(THE DATA)

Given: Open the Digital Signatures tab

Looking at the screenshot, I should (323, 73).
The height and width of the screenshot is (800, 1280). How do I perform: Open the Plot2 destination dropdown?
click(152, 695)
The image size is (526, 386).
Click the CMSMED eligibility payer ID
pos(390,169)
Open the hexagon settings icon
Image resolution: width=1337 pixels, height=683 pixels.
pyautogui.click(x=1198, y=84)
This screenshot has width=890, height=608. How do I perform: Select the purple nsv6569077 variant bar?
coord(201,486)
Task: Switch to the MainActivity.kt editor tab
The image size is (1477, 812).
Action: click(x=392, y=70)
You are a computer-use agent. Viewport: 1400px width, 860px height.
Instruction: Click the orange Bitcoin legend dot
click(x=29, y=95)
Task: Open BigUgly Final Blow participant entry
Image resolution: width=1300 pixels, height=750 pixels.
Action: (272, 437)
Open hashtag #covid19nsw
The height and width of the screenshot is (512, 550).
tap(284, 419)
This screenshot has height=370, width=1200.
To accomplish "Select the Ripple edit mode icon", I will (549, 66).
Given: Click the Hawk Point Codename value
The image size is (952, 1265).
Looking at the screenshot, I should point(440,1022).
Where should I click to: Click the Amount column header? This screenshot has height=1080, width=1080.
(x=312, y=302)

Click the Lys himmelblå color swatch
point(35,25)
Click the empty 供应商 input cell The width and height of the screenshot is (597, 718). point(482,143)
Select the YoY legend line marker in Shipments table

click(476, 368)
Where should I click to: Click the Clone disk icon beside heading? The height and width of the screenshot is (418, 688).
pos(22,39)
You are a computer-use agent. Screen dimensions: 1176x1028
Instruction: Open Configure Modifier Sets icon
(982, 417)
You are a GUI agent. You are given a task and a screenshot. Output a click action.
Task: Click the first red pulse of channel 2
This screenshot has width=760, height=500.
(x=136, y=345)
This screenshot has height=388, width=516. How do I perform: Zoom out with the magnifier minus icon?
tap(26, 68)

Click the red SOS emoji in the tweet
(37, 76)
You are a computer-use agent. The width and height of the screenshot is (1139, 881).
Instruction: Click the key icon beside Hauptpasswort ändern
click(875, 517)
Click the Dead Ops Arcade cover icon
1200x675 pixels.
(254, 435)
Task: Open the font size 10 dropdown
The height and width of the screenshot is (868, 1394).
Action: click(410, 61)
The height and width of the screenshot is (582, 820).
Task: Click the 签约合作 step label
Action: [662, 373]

(End THE DATA)

• **WHAT THE TASK ASKS**
Tell me how many lines of the records include the word "agent", and say nothing else.

• **WRITTEN ANSWER**
4